**Excerpt provided**

Article 2(A) provides explicit rights to the Board, including to "[d]irect, supervise, evaluate, or hire employees."
The Arbitrator's Interpretation of CBA
{¶58} The arbitrator applied the principle of expressio unius est exclusio alterius, which means the express inclusion of one thing implies the exclusion of the other. Crawford-Cole v. Lucas Cty. Dept. of Job & Family Servs., 121 Ohio St.3d 560, 2009-Ohio-1355, ¶42. The arbitrator stated that "[b]y specifying the years in which a teacher is authorized to be evaluated the Union obtains the protection that the teachers may not be evaluated in the other years." However, the arbitrator reasoned that because the CBA itself does not specify the substantive requirements or the procedures by which a teacher moves from being under a Limited Contract to a Continuing Contract, R.C. 3919.11 (the tenure statute) necessarily applies to govern all matters in the tenure procedure, and thus, the statute is "necessarily incorporated by reference in the parties' contract." The arbitrator stressed that "[o]bviously it is necessary to have such substantive standards and procedures" for tenure.
{¶59} The arbitrator moreover found the repeated references in R.C. 3319.11 to R.C. 3319.111(A) - which requires evaluation before the board can discontinue a teacher's contract - makes evaluation an intrinsic part of R.C. 3319. 11, such that those references cannot be excised by an arbitrator on the basis of an interpretation of Article 30 of the CBA.
{¶60} To support his interpretation that evaluation can be made in the years not specified in Article 30 for a teacher seeking tenure, the arbitrator pointed to Article 30(H), which states that the parties intend the evaluation procedure outlined in Article 30 to supersede Ohio law regarding evaluation addressed in R.C. 3319.111 (the evaluation statute). The arbitrator reasoned that this provision reflects that the parties knew how to draft a contractual term to expressly supersede statutory provisions when they desired. The fact that the CBA does not contain a similar provision superseding R.C. 3319.11 (the tenure statute) indicates that R.C. 3319.11 governs tenure matters, which includes the requirement for evaluation.
{¶61} Essentially, the arbitrator interpreted the silence of the CBA on tenure to mean the parties have not negotiated terms regarding the tenure procedure. Therefore, the tenure procedure is, by default, governed by R.C. 3319.11, which is, in his words, "necessarily incorporated in the parties' agreement." Because R.C. 3319.11, by way of referencing R.C. 3319.111(A), requires evaluation before the Board can discontinue a teacher's contract, the Board is permitted to evaluate a teacher outside of the schedule set forth in Article 30.

**What you have to do**
In the excerpt on the arbitrator's interpretation, which legal principle did the arbitrator apply? These lines come from a separate source.

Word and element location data
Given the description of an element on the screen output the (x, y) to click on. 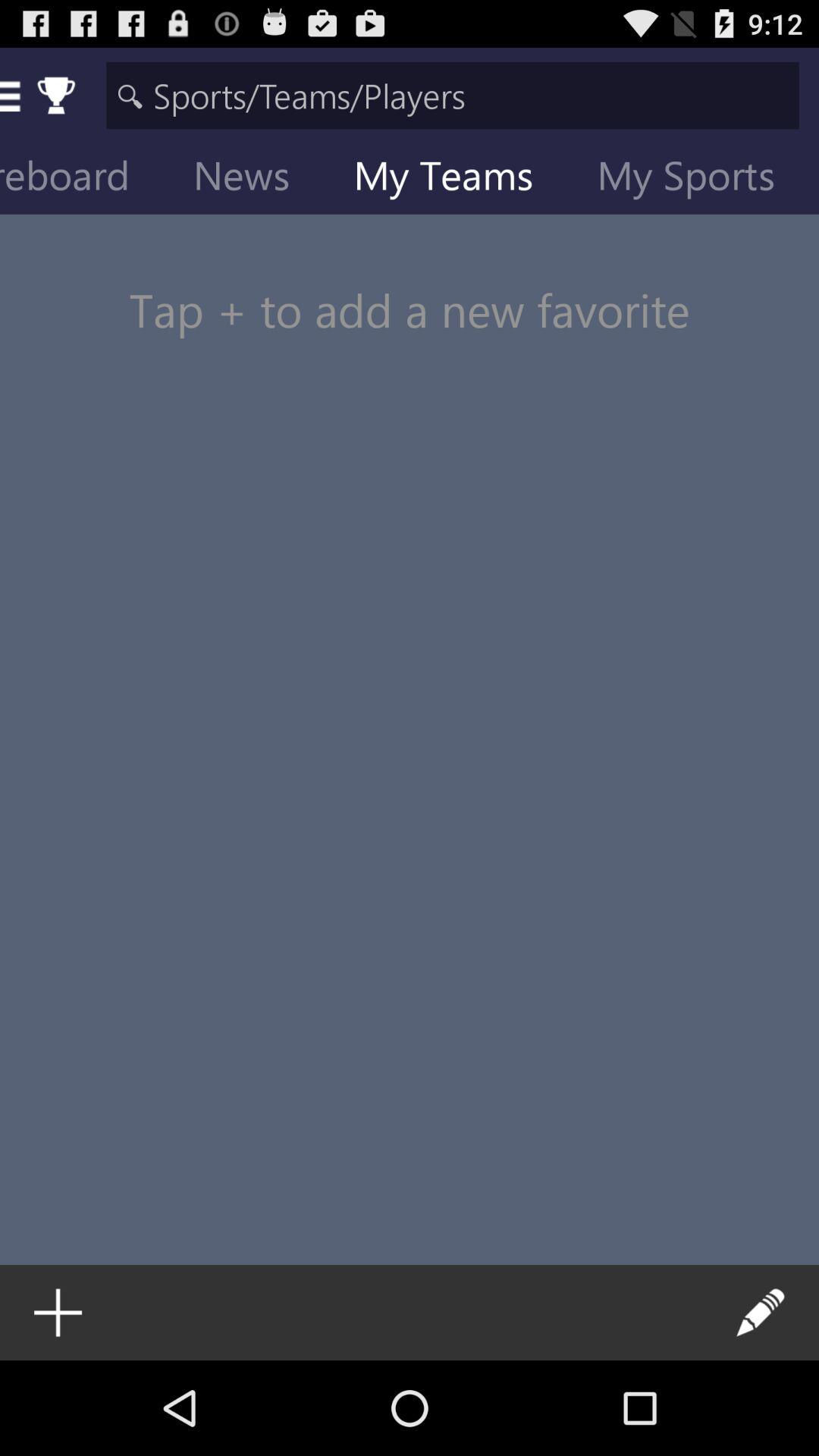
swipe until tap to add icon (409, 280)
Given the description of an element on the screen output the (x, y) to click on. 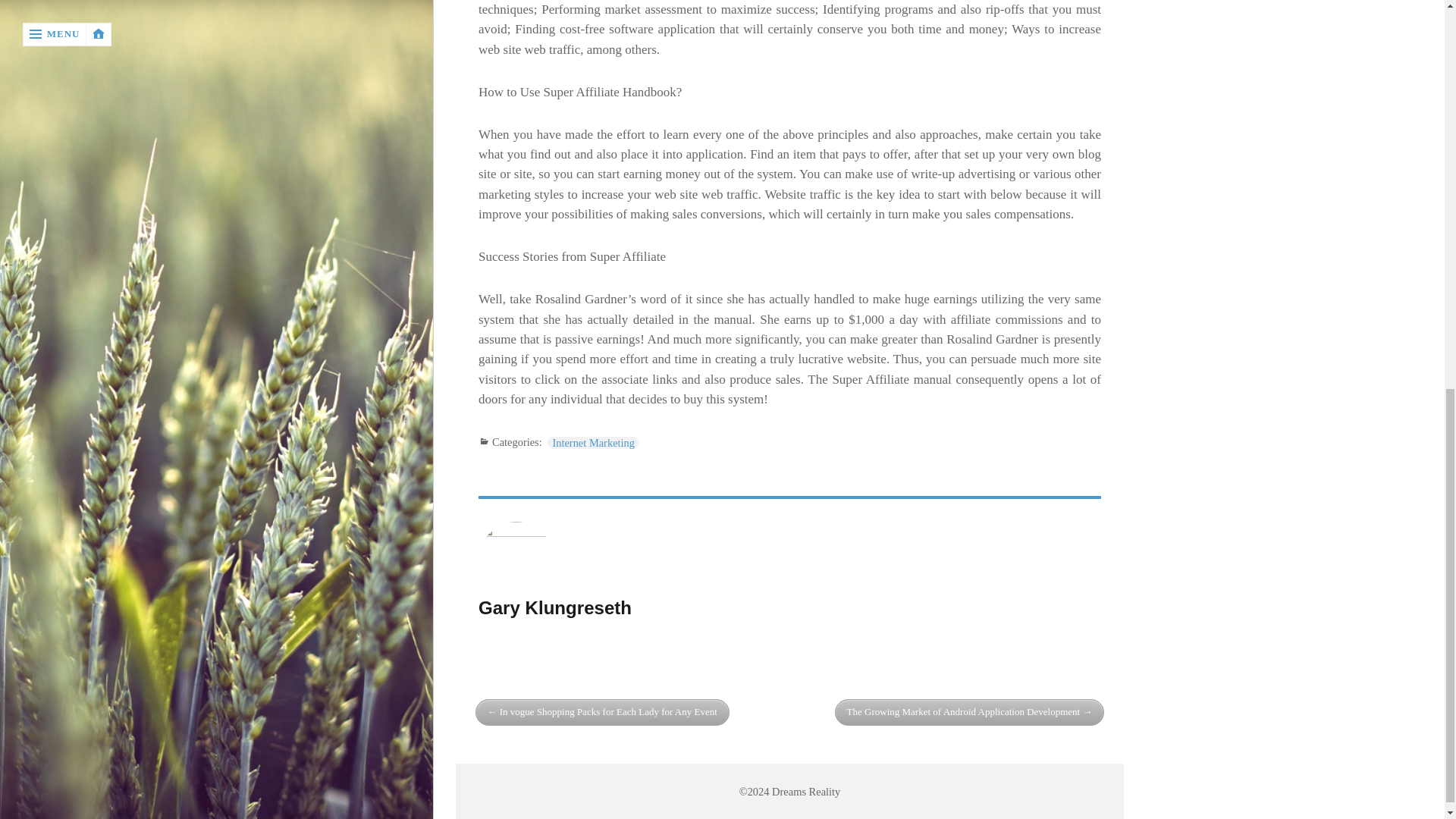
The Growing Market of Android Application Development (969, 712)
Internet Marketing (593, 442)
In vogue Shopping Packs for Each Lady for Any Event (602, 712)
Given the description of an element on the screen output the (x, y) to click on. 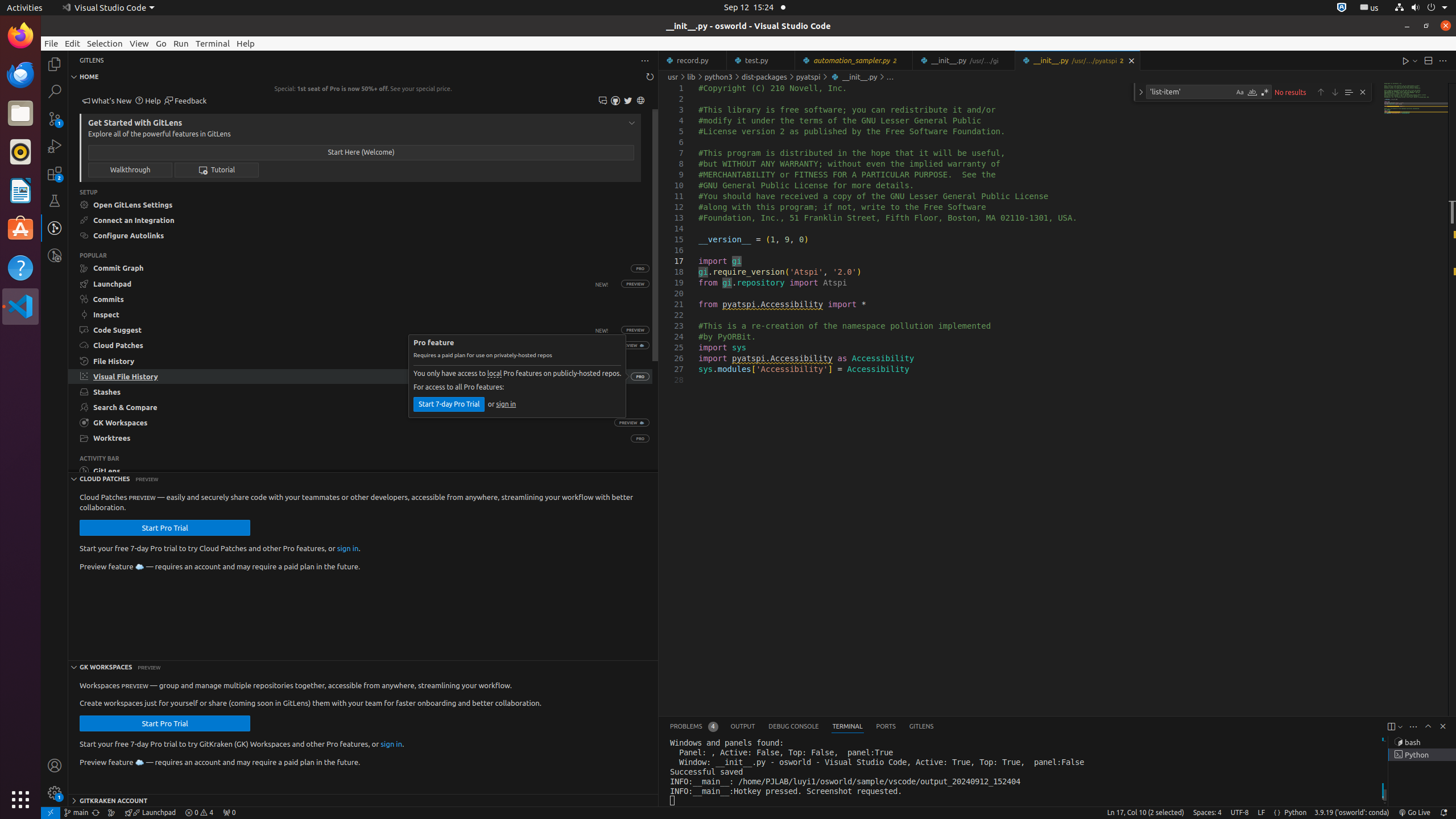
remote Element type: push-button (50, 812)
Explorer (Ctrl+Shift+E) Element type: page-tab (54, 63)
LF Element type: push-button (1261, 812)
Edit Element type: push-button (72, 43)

**Solution**
Expressio unius est exclusio alterius, meaning the express inclusion of one thing implies the exclusion of the other.